I put no. I wouldn't get it (unless it was a gift). The ONLY reason I would get it is if they discontinued games for the normal 3DS and only made games for the new one (especially if the made a new AC).


----------



## Jawile (Sep 23, 2014)

Depends on how you look at it
I think it's worth it because I still have the original 3DS from 2011, my hands cramp with it, and I really want that C-Stick for Smash. But If you just recently got a 3DS, I don't think it's worth it.


----------



## ItachiKouyou (Sep 23, 2014)

Besides the fact that new games will be exclusive to this 3DS, I don't think so.
I guess we have to wait to see which new games they'll release. =/


----------



## OneTimeUser (Sep 23, 2014)

Right off the bat, on release day? No way Jos?. As time goes on and the game library shifts to take advantage of the new hardware... it still won't be "worth the purchase." However it will be "a required purchase if you want to play any new games."

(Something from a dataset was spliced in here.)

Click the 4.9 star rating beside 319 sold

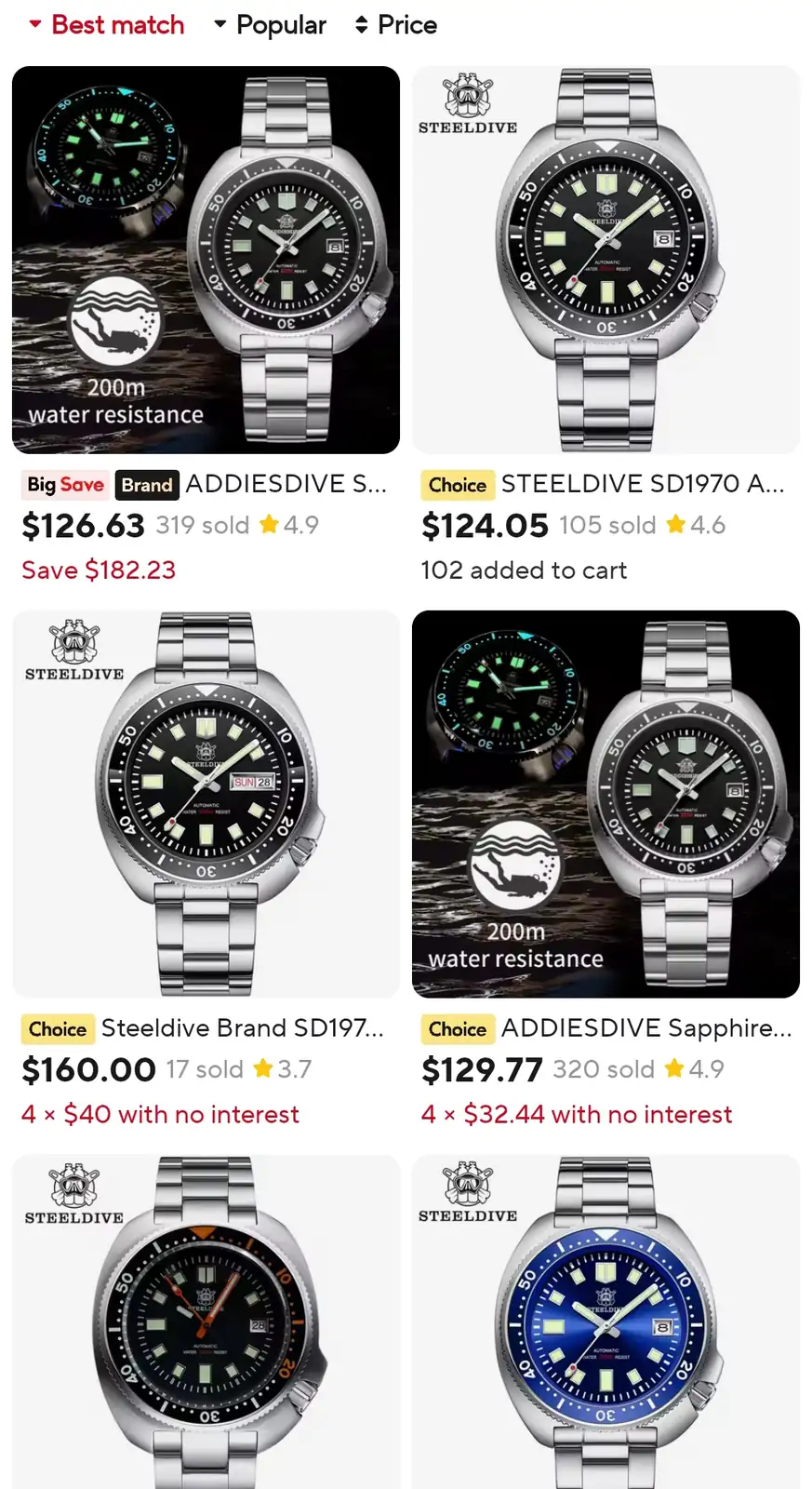coord(289,525)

"Har har, it will still print money. Now pay up for your iDS 6." ~Nintendo


----------



## Swiftstream (Sep 23, 2014)

Yes, maybe when I'm able to save up enough to buy it I will.


----------



## ApolloJusticeAC (Sep 23, 2014)

R.I.P Nintendo.

(Stop making new models. But I want Xenoblades.)


----------



## mattyboo1 (Sep 28, 2014)

ItachiKouyou said:


> Besides the fact that new games will be exclusive to this 3DS, I don't think so.
> I guess we have to wait to see which new games they'll release. =/



Do you think all new games will be for the new 3ds? No more for regular 3ds?


----------



## Box9Missingo (Sep 28, 2014)

The Hidden Owl said:


> I put no. I wouldn't get it (unless it was a gift). The ONLY reason I would get it is if they discontinued games for the normal 3DS and only made games for the new one (especially if the made a new AC).



That's where I'm at too. I have a perfectly good 3ds, so buying a new model wouldn't make all that much sense at this point in time. In a few years, maybe. But not now.


----------



## Jaebeommie (Sep 28, 2014)

I think so, yes. I hear they made vast improvements on the 3D and improved the battery life a bit. I'm a sucker for better battery life and I've always wanted to actually use the 3D function, but it was never that impressive on the regular 3DS models. Gamestop also usually does this thing where you can trade in your old 3DS model for whatever is the newest one, so it won't be that expensive for me to get. 

Of course I understand why people wouldn't want to get it right away. I'm just one of those people that likes to.


----------



## soshii (Sep 28, 2014)

It depends mostly on what you play on your 3DS. If you're planning on spending tons of hours on Smash and MH4, then yes, it's worth it. If you're just going to be playing AC, Pokemon, etc, then no it isn't. The extra two shoulder buttons and C-Stick provide alot of viability for Smash and MH4 and possibly other games release in the future. It's really shallow to just judge the new 3DS as an "aesthetic upgrade" because those two shoulder buttons and C-stick make a HUGE difference to some games that will support it.


----------



## Yui Z (Sep 28, 2014)

As much as I want one, no, I don't think they're worth the money. If I buy one, then I'll realize it was a pointless move to make later on, and I'll regret it like I did with the DSi. 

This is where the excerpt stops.